For people who rely on public transportation, that’s a big deal.

It’s also a big deal for business. The Federal Transit Administration says that every dollar spent on transit yields $4 in economic returns and that transit lines increase nearby property values:

The study also “will also examine the land uses at the proposed stations and make recommendations to allow for the various jurisdictions to have a path, with MARTA, to remove some of the barriers to achieving the desired outcomes.” Specifically, the grant includes development of “a corridor-wide stormwater and resilience strategy.”

While all that sounds great on paper, what will it mean for people who use public transit?

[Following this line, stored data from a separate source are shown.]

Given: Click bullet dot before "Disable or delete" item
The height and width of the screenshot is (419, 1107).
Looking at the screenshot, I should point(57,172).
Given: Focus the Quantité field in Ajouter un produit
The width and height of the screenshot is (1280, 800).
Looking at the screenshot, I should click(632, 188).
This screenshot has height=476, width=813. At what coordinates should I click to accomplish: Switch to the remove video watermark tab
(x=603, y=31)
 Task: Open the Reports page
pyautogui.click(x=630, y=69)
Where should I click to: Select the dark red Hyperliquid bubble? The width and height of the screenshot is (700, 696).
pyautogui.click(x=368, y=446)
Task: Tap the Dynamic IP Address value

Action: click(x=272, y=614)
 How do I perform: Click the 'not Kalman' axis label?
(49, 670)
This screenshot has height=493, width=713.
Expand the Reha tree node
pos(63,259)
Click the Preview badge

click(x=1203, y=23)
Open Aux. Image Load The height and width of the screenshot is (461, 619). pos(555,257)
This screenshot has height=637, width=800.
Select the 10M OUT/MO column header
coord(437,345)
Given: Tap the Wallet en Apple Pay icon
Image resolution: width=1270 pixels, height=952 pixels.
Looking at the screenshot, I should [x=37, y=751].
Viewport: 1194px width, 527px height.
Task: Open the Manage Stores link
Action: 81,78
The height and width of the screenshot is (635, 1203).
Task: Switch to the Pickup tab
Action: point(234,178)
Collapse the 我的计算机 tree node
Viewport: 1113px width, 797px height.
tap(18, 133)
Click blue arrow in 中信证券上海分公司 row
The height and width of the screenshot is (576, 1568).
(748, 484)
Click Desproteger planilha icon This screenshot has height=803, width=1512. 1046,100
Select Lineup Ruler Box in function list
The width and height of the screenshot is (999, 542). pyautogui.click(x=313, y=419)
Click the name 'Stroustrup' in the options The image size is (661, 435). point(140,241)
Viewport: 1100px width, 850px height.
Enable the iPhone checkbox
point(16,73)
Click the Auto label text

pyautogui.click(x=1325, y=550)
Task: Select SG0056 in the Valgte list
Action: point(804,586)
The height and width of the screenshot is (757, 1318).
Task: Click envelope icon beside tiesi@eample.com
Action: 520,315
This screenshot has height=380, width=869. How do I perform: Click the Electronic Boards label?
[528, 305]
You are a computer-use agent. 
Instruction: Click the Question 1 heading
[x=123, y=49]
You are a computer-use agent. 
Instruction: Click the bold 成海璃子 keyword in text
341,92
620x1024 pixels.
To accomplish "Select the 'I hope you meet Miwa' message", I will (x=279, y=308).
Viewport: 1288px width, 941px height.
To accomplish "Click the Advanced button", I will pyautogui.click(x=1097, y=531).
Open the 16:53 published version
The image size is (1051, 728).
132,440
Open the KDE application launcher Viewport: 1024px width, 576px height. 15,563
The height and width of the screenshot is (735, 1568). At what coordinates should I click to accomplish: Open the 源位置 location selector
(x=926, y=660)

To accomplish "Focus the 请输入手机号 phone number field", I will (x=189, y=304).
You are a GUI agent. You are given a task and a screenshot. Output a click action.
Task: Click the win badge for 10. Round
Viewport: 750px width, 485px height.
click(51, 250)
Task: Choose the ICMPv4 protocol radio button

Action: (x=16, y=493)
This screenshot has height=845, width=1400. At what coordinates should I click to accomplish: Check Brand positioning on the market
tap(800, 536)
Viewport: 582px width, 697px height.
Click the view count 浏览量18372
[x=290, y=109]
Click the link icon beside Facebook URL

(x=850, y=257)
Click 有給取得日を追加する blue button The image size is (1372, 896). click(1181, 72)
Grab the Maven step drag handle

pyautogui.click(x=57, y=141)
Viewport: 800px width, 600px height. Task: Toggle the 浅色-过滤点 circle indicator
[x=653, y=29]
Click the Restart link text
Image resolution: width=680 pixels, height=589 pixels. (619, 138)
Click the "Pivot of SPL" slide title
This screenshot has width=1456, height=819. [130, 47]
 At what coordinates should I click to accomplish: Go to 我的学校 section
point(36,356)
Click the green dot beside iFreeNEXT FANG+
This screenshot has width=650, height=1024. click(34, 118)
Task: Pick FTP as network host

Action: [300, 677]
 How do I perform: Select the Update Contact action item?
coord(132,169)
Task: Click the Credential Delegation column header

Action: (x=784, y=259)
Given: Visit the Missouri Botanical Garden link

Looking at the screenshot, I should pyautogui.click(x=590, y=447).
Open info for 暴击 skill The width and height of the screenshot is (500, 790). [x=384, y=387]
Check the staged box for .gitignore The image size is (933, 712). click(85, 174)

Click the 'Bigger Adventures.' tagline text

Say you live in Morrow and work at Hartsfield-Jackson. (You may still have bad memories of the long wait between C-TRAN connections.) Right now, it takes almost an hour to get from Southlake Mall to the College Park Station, no matter which bus you catch or whether you hop on MARTA’s Southbound Gold Line at East Point Station (a transit-oriented development area). Carving 20 minutes off that trip, there and back, chops 40 minutes off of your daily commute.

Then there’s the development piece, which promises more housing and greater food availability along the route. While MARTA didn’t distinguish between restaurants, fast food, and grocery stores, building more housing along the BRT route could involve all of those options. The project offers a chance to ease food deserts if planners bring in grocery stores.

You can see exactly how long it would take to get from where you are to the MARTA stop (at either College Park or Southlake Mall) and travel to the other point by entering those destinations in MARTA’s trip planner at http://www.itsmarta.com/planatrip.aspx .

Where else can I ride BRT?

Fourteen cities in the U.S. have BRT lines serving 485,276 riders, according to globalbrtdata.org :

You’ll be able to try out BRT travel yourself around August 2024, when MARTA launches its first BRT in Summerhill. AXIOS’ Thomas Wheatley has more details about how these special buses will work. The system revolves around dedicated lanes that only those buses can use–no cars, no trucks, no motorcycles, just the rapid-transit bus.

You can learn more about the Summerhill project in this video of a virtual public meeting from October 6, 2021:

The Summerhill BRT will run up Hank Aaron Drive from the Beltline to Capitol Avenue and the Gold Dome, turn left on MLK Drive, go to Ted Turner Drive near the federal courthouse, then loop back on Mitchell Street towards Atlanta City Hall, right on Washington, left on Memorial, and then back south down Capitol Avenue and Hank Aaron Drive to the Beltline:

What’s the planning process?

MARTA notes that “The Clayton Southlake BRT project was recently granted entry into the Project Development phase of the FTA’s Capital Investment Grant (CIG) Program as a Small Starts Project.” According to Fisher, “The maximum award for Small Starts is $150M. There may be other federal funding sources that can support the project. The maximum federal share is 80%. While the maximum federal share is 80%, the current cost estimate for Clayton Southlake BRT is approximately $300 million, which means that with the maximum federal award of $150 million, the federal match on the project will be around 50%.”

Under the Small Starts Program, the project has to complete an environmental review, which is the first step in the development. That includes “developing and reviewing alternatives, selecting locally preferred alternative (LPA), and adopting it into fiscally constrained long range transportation plan.” The project then has to secure commitments for “non-5309 funding,” which means a 20% match. Next, the project goes through engineering and design.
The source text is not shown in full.